Distinct Eigenvalues and Eigenvectors in Matrix Multiplication

[JerryKelly]

Let A be an nxn mx with n distinct eigenvalues and let B be an nxn mx with AB=BA. if X is an eigenvector of A, show that BX is zero or is an eigenvector of A with the same eigenvalue. Conclude that X is also an eigenvector of B.



I could show BX is zero or is an eigenvector of A with the same eigenvalue, but i don't know how to Conclude that X is also an eigenvector of B. Does anyone know how to do it? Thanks!

 

[JasonRox]

Why don't we ever get neat questions like that?

I have an idea how to tackle this, but I can't help you at this moment.

 

[JerryKelly]

why you cannot help me?

Why don't we ever get neat questions like that?
I have an idea how to tackle this, but I can't help you at this moment.

 

[matt grime]

The answer follows from all the definitions given in one line:

If BX=0 we're done, if not to show BX is an eigenvalue of A we consider ABX and use the information in the question.

 

[Muzza]

But that was what JerryKelly had already shown...

 

[HallsofIvy]

The answer follows from all the definitions given in one line:

If BX=0 we're done, if not to show BX is an eigenvalue of A we consider ABX and use the information in the question.

Yes, that part he said he could do. The remaining problem is to show that X is in fact an eigenvector of B.

You haven't used the fact that A has n distince eigenvalues. If that is true then there exist a basis for the vector space consisting of eigenvectors of A.

 

[Hurkyl]

How many eigenvectors does A have for any particular eigenvalue?

 

[matt grime]

But that was what JerryKelly had already shown...

But it also proves the rest of the question (admittedly it is a trivial observation since any question that is doable is doable because of the information in the question, but here it is a case of follow your nose). We have proved B preserves (generalized) eigenspaces (of A) which are all 1-d according to the information in the question, thus answering the last part.

 

[HallsofIvy]

Since matt grime is about to burst trying to give clues without giving the whole thing, I'm going to give up and spell it out in "donkey steps".

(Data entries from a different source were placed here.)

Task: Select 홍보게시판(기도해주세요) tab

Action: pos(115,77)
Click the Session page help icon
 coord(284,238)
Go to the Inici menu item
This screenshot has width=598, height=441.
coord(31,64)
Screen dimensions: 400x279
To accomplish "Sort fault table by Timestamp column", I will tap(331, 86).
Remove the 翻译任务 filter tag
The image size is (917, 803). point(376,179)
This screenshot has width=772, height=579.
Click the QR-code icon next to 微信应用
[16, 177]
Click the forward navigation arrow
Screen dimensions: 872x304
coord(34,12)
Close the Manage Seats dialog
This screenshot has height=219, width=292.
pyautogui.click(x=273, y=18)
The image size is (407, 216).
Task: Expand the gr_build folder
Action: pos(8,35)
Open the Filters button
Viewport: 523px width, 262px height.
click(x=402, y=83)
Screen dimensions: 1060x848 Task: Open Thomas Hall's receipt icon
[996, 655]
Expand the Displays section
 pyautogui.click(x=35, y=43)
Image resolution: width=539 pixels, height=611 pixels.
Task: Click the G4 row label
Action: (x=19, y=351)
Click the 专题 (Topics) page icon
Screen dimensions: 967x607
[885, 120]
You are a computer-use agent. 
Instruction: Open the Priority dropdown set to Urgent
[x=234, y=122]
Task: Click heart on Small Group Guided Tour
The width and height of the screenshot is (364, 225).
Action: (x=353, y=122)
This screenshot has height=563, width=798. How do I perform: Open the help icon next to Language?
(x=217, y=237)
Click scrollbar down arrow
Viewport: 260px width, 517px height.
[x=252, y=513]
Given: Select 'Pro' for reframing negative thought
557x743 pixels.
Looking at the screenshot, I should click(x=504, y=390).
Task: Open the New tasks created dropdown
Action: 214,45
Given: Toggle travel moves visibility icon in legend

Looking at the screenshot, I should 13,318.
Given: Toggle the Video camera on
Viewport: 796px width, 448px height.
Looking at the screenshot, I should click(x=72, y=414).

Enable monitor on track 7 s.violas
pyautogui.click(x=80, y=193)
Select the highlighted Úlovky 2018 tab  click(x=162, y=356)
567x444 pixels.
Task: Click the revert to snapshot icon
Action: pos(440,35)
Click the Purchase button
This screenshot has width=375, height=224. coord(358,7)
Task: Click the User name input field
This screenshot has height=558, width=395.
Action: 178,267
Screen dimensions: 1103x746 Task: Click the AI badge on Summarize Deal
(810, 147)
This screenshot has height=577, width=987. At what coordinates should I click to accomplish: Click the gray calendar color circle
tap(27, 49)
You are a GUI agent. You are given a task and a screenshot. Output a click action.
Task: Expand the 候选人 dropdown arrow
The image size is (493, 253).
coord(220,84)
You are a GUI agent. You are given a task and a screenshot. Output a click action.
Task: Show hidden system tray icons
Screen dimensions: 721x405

Given A and B are n by n matrices with AB= BA.
1. If x is an eigenvector of A with eigenvalue $\lambda$ then Bx is also also an eigenvector of A with eigenvalue $\lambda$.
(A(Bx))= (AB)x= (BA)x= B(Ax)= B($\lambda$x)= $\lambda$(Bx))

2. If lambda is an eigenvalue of A then the set of all vectors x such that Ax= $\lambda$x forms a subspace (often called the "eigenspace" of $\lambda$). Further the eigenspaces of two distinct eigenvalues have only 0 in common.

3. Since A is an n by n matrix it is on an n dimensional vector space.

4. Since A has n distinct eigenvalues, each eigenspace has dimension 1.

5. If two vectors are in the same one-dimensional subspace then one is a multiple of the other.

6. Since x and Bx are in the same one-dimensional eigenspace, Bx is a multiple of x.

 

[Hurkyl]

Hey, no doing the whole problem for the OP!

 

[JerryKelly]

Thanks for help,HallsofIvy! It made perfert sence! for the first step, it is so similar what i was doing. I was doing ABx=BAx=B$\lambda$x=$\lambda$Bx.
since A(Bx)=$\lambda$(Bx)
Bx=0 or Bx is eigenvector.

 

[JerryKelly]

your way is seeing better than my way. Thanks,agian! It is very helpful.

 

[HallsofIvy]

Hey, no doing the whole problem for the OP!

Mea Culpa, Mea Culpa, Mea Maxima Culpa.